Wednesday, 3 December 2008

A Ringing Endorsement

An article has been published recently on the Internet which I found very interesting. It was a monetary statement published by Dr Gono the Governor of the Bank of Zimbabwe earlier this year in April. I have included snippets from the article below.

"As Monetary Authorities, we have been humbled and have taken heart in the realization that some leading Central Banks, including those in the USA and the UK, are now not just talking of, but also actually implementing flexible and pragmatic central bank support programmes where these are deemed necessary in their National interests."

"That is precisely the path that we began over 4 years ago in pursuit of our own national interest and we have not wavered on that critical path despite the untold misunderstanding, vilification and demonization we have endured from across the political divide."

"Here in Zimbabwe we had our near-bank failures a few years ago and we responded by providing the affected Banks with the Troubled Bank Fund (TBF) for which we were heavily criticized even by some multi-lateral institutions who today are silent when the Central Banks of UK and USA are going the same way and doing the same thing under very similar circumstances thereby continuing the unfortunate hypocrisy that what’s good for goose is not good for the gander."

"Our economy is and has been in trouble for over ten years and our extraordinary interventions by whatever name have helped to keep the wheels of this economy moving."

"Of course, in the short-term such interventions are without doubt inflationary but in the medium to long-term they trigger and propel economic growth and development that everyone craves for."

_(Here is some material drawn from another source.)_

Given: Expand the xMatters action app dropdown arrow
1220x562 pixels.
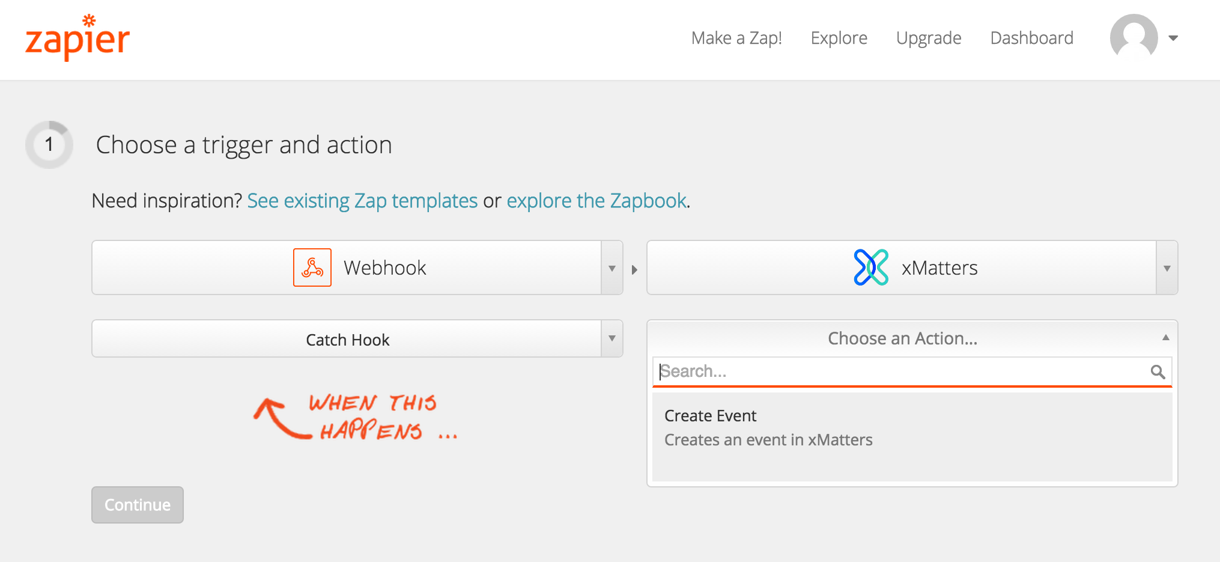Looking at the screenshot, I should 1167,268.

For those of you not in tune with the modern economic collapse of Zimbabwe, inflation is a big problem over there. Well it's more than a problem so much as the currency is worthless with the rate inflation running in the millions. As the currency has no stability the economy can't function, as prices can't find a stabilisation point, subsequently businesses can't invest as trying to predict future costs is impossible. Add to that disastrous policies such as price controls and you have a recipe for product shortages as retailers actually loose money by trying to sell the products below market value.

This rate of inflation did not happen over night. It happened after years of mismanaged fiscal and monetary policy. Robert Mugabe and his Kleptocratic regime ran up government debts that could not be paid, thus resulting in the use of a printing press to pay the bills.

As we can see in the chart below inflation was in its infancy less than 10 years ago. When the government began printing money to try pay their bills and implemented a lot of disastrous policies inflation began to take off. The problem with inflation, is once it has emerged its very hard to contain, as prices rise, people demand more pay which puts further strains on the governments costs, so they have to print more money, as the vicious cycle continues. Capital Investment collapses as the currency has no stability, in turn a flight of foreign capital ensues.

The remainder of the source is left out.